When you have leeched all the tannins out simply stick them into an oven at 250 for an hour or so until they are nicely roasted.
Then simply eat them. They make a nice change if you like nuts and can easily be processed for consumption in other ways. Nobody seems to do much with acorns but sweet chestnuts are popular. I’ll collect some more acorns and make some flour from them and something with the flour in another article.
I remember a program Ray Mears did with acorns, he put them in a net bag in a fast flowing stream over night to leach the tannins out. Think you would need a clean stream but it would save fuel.
There are several ways. Boiling is quicker but needs fuel. You can put them in a container and leave overnight empty out in the morning and refill and replace. Repeat until done but it would take ages and use a lot of water.
250°F or 250°C?
250°F isn’t very hot for an oven but 250°C is very hot for an oven so I can’t guess.
Skvez,
I have a hot oven but it is not marked. All my ovens are scaled in centigrade though. So go with 250C.
After all that peeling and boiling and treating, she appears and asks, sweetly, “Do you know where those acorns went?”
I think she will remember being offered one and turning her nose up when reminded.
Tried Skean’s baked acorn recipe at the weekend with mediocre results. Apart from the laborious process of shelling them the removal of tannin took about 4 boilings before the water ran clear. I then used a 200c fan oven setting but they were toasted and crispy on the outside and soft inside, like roast chestnuts, but this only took about 15 minutes in the oven. Probably all the boiling cooked them and they only needed a toasting which I think you could do on a skillet over a fire or under the grill. I wouldn’t queue for hours for them based on taste as I found the flavour still a little sour, not sweet like chestnuts, but if things were desperate they would be quite filling and dead easy to do.
Brian
Brian,
I’m not a great lover of nuts myself so I didn’t comment on the taste. I found mine bitter, I suspected I didn’t leech all the tannins out because others didn’t report that in the recipes.
I also did some chestnuts this weekend and they didn’t work out too well either. Sure, like the acorns, they were edible but nothing to put down as a treat. Keep you alive for a short time I would think but no more.

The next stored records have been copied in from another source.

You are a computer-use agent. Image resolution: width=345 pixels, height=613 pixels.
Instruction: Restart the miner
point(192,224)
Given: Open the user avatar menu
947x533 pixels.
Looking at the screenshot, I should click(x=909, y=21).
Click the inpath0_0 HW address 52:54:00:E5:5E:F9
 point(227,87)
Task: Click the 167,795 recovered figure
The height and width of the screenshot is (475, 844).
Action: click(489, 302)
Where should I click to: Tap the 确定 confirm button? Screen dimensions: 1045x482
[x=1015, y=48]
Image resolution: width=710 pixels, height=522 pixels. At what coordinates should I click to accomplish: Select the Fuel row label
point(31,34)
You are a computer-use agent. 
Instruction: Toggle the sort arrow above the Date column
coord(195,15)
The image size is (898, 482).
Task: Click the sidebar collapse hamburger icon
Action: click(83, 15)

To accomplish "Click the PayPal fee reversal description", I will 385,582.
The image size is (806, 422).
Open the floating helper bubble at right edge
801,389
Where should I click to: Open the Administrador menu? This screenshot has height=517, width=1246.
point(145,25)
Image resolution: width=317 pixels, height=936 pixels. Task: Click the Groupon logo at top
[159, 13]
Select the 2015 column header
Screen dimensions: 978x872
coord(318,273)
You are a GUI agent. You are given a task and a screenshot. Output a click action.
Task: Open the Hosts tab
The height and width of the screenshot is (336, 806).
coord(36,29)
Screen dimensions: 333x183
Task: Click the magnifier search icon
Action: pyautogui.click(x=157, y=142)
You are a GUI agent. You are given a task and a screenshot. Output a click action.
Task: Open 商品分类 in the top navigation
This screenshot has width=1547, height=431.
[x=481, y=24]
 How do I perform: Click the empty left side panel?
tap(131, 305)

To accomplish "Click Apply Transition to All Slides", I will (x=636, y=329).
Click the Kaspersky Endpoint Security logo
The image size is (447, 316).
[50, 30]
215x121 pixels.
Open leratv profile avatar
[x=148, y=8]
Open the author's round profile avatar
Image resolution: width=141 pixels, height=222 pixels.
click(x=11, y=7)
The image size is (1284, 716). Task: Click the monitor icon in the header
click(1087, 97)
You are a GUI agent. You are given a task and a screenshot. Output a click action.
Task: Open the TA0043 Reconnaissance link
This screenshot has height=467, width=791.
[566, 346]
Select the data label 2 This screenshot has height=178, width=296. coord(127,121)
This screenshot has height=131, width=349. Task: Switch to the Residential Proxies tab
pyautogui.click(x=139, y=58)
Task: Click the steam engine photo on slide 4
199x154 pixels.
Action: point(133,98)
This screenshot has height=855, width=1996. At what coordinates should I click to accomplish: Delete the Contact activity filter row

I also got told this weekend that my oven isn’t as hot as it should be. A collapsed cake from a visitor was the clue. I don’t use my oven much usually the microwave as it has an oven built in. I’m going to check the temperature and see what it is. Don’t have an over thermometer though. I’ll keep you informed.
Skean,
I agree, I think residual tannin is the reason for the bitter taste. Perhaps leaving them to soak for a few days, replacing the water periodically, might work – I’ll give that a try next with just a few this time instead of the tray-full that took me an hour to peal.
Brian
I heard you can make a washing powder typed thing from Acorns. I was reading an artical about a guy who lived for a year in a caravan with no cash, Missed the bit about being able to wash his clothes with Acorns as someone came to the door, caught the last few seconds of the documentary…GUTTED, Anyone have any info on this?
Meant to say was watching a doc, watching an artical, kids jumping all over me here and can’t concentrate…Sorry….
Good read, thanks Skean.
I was flicking through a book called “food for free” and read that during the war people were told to grind up acorns to use as a coffe substitute. I haven’t tried it any foraging yet but am planning too soon.
Not sure if it causes any problems with my posts but the email address I used for the reply above isn’t working (set it up as my iPhone can’t open emails from my old address for some reason), so I’ve now set up ANOTHER email for future posts. Sorry.